▶ **Task description**:
Report every line from the material that contains the word "people".

▶ **Input data**:
Content starts

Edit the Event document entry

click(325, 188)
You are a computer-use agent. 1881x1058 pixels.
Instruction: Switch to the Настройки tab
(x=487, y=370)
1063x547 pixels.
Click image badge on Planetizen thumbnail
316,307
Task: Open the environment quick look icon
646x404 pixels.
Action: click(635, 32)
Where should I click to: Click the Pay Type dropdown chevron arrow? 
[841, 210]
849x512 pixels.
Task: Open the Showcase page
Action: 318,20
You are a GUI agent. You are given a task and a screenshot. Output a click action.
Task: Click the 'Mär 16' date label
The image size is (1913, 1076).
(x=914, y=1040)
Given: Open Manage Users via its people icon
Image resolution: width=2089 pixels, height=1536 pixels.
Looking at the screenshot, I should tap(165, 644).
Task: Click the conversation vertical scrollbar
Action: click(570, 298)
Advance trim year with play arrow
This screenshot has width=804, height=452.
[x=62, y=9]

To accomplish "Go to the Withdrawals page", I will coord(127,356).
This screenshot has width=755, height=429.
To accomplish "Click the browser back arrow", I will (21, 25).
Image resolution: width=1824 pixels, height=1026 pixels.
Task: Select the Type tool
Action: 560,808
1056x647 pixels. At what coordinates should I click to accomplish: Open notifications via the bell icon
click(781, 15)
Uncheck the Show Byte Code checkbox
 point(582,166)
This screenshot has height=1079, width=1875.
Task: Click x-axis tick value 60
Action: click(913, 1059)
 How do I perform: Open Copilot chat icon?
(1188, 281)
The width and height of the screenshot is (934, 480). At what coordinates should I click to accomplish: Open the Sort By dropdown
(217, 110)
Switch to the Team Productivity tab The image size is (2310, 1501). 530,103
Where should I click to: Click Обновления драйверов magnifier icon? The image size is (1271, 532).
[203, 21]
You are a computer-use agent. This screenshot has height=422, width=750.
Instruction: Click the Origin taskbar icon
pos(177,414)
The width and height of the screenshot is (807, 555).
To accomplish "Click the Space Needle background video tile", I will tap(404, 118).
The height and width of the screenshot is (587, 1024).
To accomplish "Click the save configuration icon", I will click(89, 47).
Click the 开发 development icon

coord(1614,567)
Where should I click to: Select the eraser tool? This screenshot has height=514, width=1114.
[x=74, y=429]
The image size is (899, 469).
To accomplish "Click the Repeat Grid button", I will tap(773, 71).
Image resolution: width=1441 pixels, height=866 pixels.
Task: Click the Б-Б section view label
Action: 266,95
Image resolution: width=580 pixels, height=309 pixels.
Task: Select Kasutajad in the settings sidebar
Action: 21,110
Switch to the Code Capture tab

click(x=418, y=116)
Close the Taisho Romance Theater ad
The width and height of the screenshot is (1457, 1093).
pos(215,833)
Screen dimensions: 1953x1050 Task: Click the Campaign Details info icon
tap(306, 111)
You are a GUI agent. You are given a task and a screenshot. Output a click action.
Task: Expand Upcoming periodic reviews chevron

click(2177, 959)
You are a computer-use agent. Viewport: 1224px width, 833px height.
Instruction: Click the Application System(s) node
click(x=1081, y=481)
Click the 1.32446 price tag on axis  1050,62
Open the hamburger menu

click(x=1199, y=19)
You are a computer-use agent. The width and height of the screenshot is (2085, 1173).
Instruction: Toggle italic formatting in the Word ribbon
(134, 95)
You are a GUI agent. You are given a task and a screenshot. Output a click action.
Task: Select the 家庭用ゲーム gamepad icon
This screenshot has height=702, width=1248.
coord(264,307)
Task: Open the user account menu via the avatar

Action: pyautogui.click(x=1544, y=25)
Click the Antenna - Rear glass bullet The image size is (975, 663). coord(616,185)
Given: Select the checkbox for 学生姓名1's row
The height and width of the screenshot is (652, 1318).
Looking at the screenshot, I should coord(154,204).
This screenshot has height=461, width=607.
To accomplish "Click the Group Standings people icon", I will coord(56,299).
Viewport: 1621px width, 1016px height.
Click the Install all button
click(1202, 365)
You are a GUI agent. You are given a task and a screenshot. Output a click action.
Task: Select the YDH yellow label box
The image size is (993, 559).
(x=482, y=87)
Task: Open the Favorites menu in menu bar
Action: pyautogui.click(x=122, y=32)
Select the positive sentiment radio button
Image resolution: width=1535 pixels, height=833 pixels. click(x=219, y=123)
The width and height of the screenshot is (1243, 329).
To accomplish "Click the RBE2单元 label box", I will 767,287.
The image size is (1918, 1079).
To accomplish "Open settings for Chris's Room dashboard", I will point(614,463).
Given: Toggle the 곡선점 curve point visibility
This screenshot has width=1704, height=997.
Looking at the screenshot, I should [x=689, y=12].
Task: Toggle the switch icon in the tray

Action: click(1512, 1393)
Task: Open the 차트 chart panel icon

Content ends

▶ **Exercise solution**:
Given: Open Manage Users via its people icon
To accomplish "Click the Group Standings people icon", I will coord(56,299).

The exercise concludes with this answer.